特検の捜査を控えてうつ病などを訴え、ソウル峨山病院に入院していた尹錫悦(ユン・ソクヨル)前大統領の夫人のキム・ゴンヒ氏が、入院から11日で車椅子に乗って退院したことについて、政界では「財閥トップによく見られた演出」、「入院ショーが退場まで続いた」という批判の声があがった。
与党「共に民主党」のイ・ソヨン議員は退院当日の27日、CBSラジオ「パク・ジェホンの一本勝負」のインタビューで、「うつ病で入院して退院するのに、車椅子に乗って出てきて不思議に思ったが、見慣れた光景」だったと語った。
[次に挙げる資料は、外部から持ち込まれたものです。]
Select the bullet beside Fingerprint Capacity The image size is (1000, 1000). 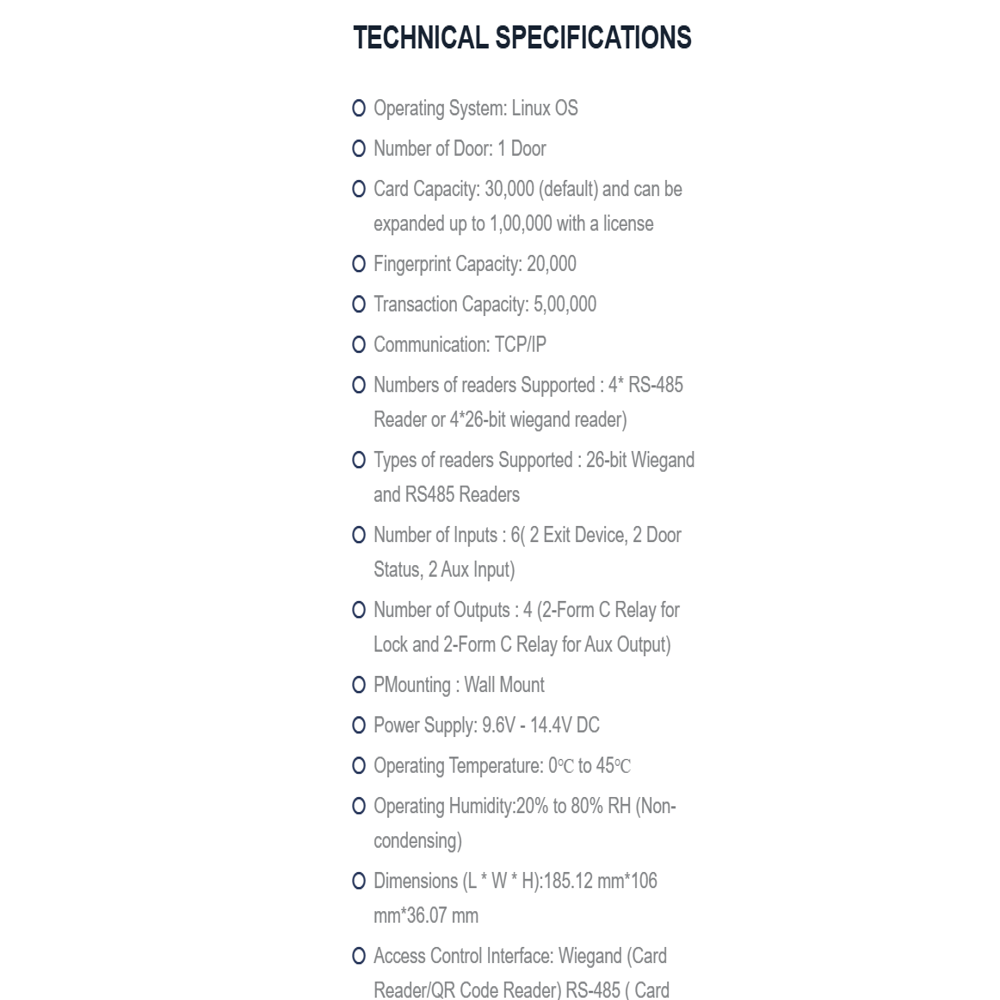coord(358,263)
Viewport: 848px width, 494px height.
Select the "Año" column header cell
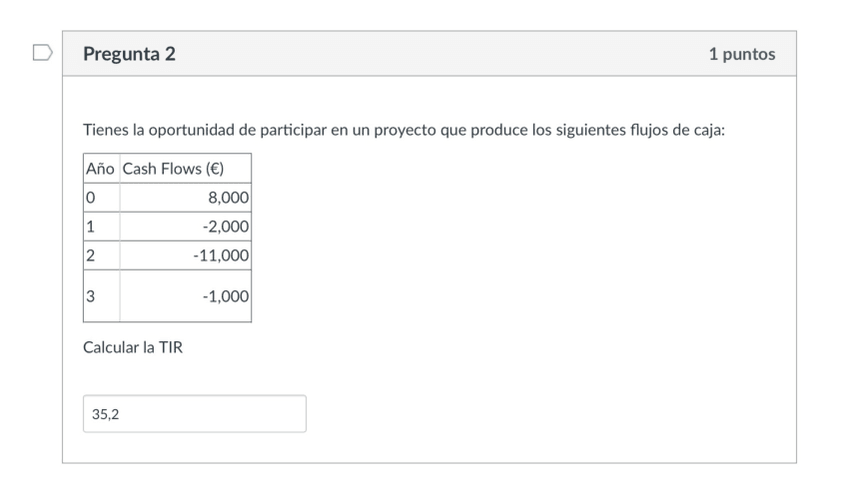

イ議員は「普通は財閥トップや名高い政治家またはそれに準ずる権力を持った人々が捜査対象になった時、そのような姿がよく演出されてきた」と付け加えた。
祖国革新党のハン・ガソン青年報道担当もこの日論評を発表し、「(キム氏が)うつ病と全く関係のないように見える車椅子姿で病室を出た」とし、「特検捜査を控えた被疑者の『入院ショー』が退場まで続いた」と批判した。
ハン報道担当はこれに先立ち、尹前大統領が地下駐車場への出入りを認めない限り特検の出席要求を受け入れられないと抵抗したことまで言及し、「尹錫悦、キム・ゴンヒ夫妻は今からでも自分が置かれている現実にきちんと向き合ってほしい」とし、「特権意識を捨て、一般の被疑者らしく捜査に積極的に協力すべきだ」と語った。
海外のジャーナリストも同様の分析を示した。韓国でフリーランサーのジャーナリストとして活動し、英紙ガーディアンや米紙ニューヨーク・タイムズなど有力紙に寄稿しているラファエル・ラシード記者はこの日、X(旧ツイッター)への投稿で、キム氏の退院について「大韓民国で権力を持った人が取り調べを受ければ誰もが車椅子の段階(the wheelchair phase)を経る」と皮肉を込めて批判した。
車椅子に乗って病院から出たキム氏が車に搭乗する時は自ら立ち上がり、車椅子を蹴飛ばしたという主張も出た。ユーチューブチャンネル「コヤンイ(猫)ニュース」はこの日、該当場面を捉えた動画を公開し「(キム氏は)かなり力が強い」と主張した。
一方、インターネットメディア「ザ・ファクト」はこの日、ソウル瑞草区アクロビスタの尹前大統領の自宅内部を撮った写真を独自報道した。写真には、退院したキム氏がソファーでくつろいながら、果物を食べたり、携帯電話を見ている姿が写っている。キム氏の隣に尹前大統領が座る場面、キム氏が自宅内部を歩いていく場面なども捉えられた。